Please quote the lines of the listing below exactly, starting with the one containing "Privaatsuspoliitika (93, 269)" and ending with the one containing "Kingikotti (60) (76, 729)", both included.

PROVIDED RECORDS ▸
----------

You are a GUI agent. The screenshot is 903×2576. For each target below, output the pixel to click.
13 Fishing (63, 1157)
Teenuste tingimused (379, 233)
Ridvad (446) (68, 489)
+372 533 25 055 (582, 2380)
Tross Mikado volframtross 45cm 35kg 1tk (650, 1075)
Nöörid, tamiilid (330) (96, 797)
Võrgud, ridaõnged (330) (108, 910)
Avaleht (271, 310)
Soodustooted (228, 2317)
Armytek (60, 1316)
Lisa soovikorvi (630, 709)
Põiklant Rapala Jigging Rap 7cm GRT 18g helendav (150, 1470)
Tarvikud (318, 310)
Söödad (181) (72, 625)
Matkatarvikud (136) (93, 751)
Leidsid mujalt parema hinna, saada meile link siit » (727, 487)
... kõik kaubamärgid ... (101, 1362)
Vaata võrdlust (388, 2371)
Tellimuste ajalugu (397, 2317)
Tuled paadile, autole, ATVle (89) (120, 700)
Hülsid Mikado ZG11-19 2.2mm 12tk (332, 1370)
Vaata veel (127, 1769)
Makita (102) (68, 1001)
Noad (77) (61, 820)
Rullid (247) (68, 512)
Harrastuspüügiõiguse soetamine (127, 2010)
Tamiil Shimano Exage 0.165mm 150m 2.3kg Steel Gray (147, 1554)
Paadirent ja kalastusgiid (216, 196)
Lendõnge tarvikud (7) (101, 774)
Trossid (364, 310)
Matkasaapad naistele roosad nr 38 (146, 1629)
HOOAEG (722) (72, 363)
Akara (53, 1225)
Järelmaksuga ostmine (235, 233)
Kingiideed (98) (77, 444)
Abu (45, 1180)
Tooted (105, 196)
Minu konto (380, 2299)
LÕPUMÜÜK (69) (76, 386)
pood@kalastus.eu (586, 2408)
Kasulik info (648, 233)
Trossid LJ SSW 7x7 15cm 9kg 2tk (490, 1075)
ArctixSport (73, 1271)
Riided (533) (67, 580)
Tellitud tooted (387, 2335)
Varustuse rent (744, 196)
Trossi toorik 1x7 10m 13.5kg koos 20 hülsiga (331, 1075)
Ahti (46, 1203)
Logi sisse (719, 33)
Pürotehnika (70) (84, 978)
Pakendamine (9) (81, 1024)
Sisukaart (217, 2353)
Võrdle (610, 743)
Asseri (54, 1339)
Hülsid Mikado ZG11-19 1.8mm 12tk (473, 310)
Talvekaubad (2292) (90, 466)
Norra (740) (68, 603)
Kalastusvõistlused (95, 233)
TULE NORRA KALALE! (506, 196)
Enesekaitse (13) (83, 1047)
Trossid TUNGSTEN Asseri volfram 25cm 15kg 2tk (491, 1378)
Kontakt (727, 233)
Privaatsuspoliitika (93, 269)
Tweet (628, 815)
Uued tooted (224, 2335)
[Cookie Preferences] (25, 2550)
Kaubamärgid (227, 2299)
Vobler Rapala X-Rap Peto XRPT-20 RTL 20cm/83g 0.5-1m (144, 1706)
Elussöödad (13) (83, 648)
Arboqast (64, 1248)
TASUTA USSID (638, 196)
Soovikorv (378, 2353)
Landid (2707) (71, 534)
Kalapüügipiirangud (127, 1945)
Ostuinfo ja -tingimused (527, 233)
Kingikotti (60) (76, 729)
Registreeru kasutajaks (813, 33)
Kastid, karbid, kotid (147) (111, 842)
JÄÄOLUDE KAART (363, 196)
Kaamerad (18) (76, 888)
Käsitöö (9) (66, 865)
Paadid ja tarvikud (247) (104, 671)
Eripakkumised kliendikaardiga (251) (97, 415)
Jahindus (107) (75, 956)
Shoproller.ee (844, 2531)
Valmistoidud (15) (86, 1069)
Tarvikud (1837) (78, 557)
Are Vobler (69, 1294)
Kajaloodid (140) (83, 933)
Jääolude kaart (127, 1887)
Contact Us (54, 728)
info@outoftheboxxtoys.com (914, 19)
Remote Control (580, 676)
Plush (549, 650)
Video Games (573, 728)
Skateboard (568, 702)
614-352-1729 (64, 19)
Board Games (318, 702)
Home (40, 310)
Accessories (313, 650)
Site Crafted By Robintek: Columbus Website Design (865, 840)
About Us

----------

COMPLETED EXERCISE ▸
Privaatsuspoliitika (93, 269)
Tweet (628, 815)
Uued tooted (224, 2335)
[Cookie Preferences] (25, 2550)
Kaubamärgid (227, 2299)
Vobler Rapala X-Rap Peto XRPT-20 RTL 20cm/83g 0.5-1m (144, 1706)
Elussöödad (13) (83, 648)
Arboqast (64, 1248)
TASUTA USSID (638, 196)
Soovikorv (378, 2353)
Landid (2707) (71, 534)
Kalapüügipiirangud (127, 1945)
Ostuinfo ja -tingimused (527, 233)
Kingikotti (60) (76, 729)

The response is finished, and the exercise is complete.